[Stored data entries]
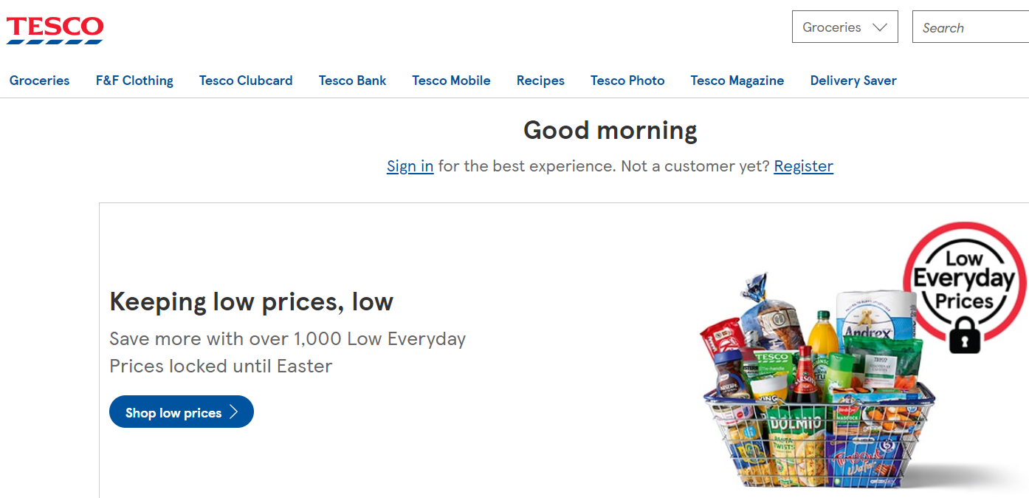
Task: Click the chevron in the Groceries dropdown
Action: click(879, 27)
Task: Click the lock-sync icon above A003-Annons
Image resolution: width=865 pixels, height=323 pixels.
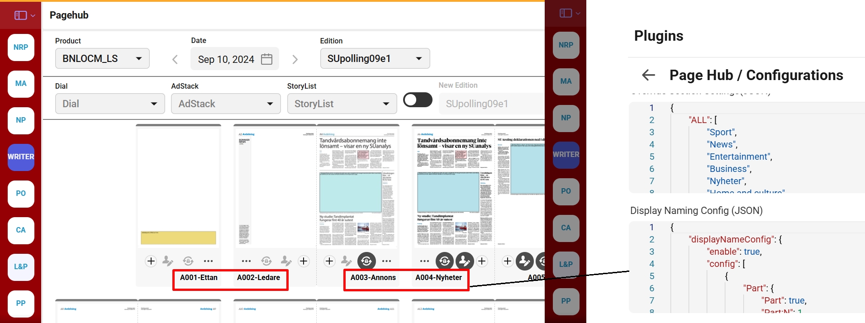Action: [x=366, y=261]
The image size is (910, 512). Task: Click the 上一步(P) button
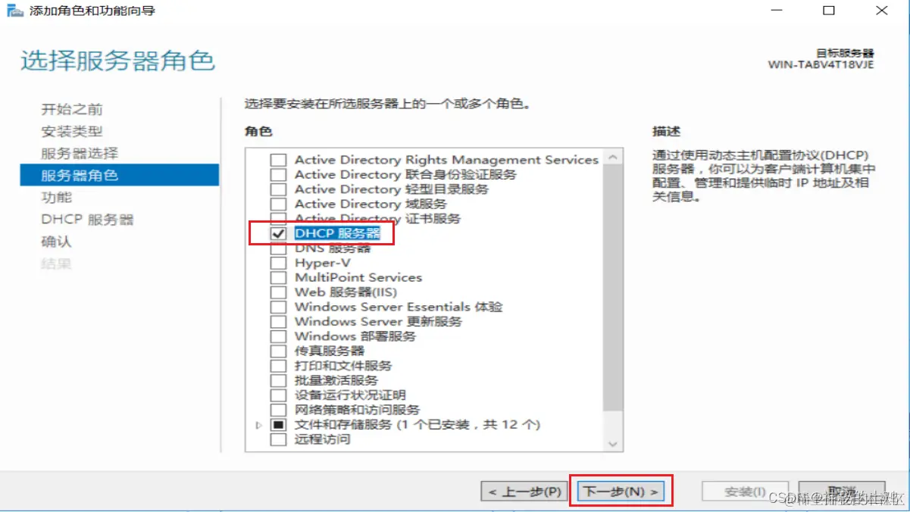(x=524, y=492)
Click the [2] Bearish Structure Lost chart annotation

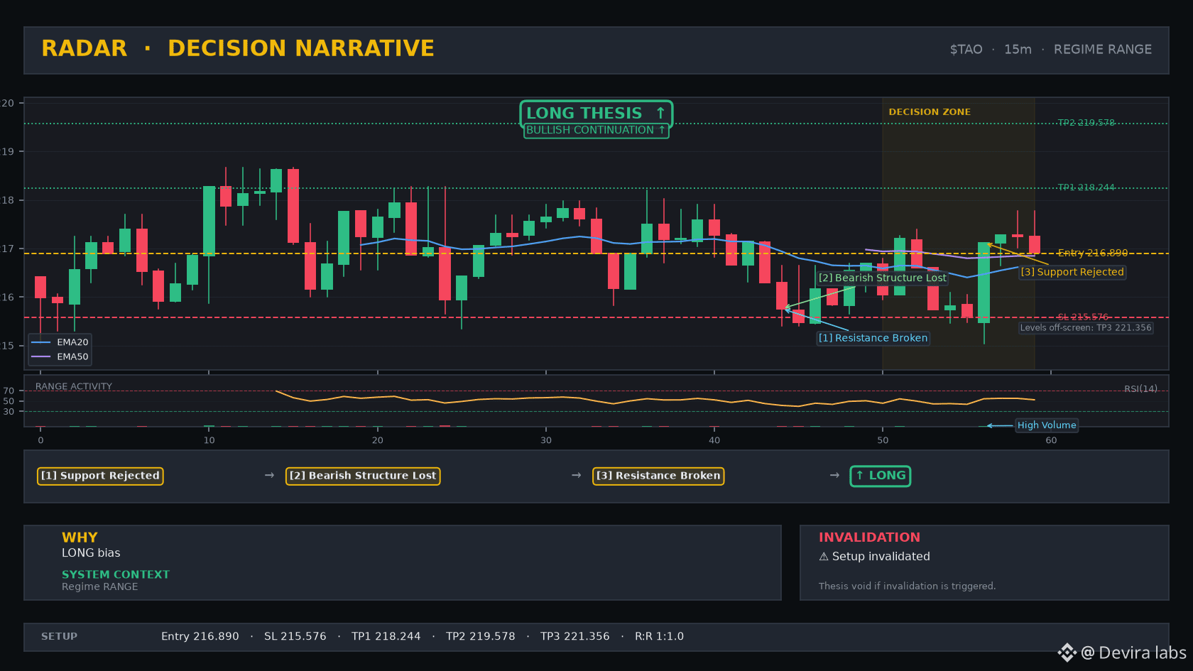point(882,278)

# WHAT IS EXPECTED:
Return word for word the line bearing "Task: Click the lock-sync" and every later line of the entries, but none of the pictures.

# EXERCISE RESPONSE:
Task: Click the lock-sync icon above A003-Annons
Image resolution: width=865 pixels, height=323 pixels.
Action: [x=366, y=261]
The image size is (910, 512). Task: Click the 上一步(P) button
(x=524, y=492)
Click the [2] Bearish Structure Lost chart annotation

point(882,278)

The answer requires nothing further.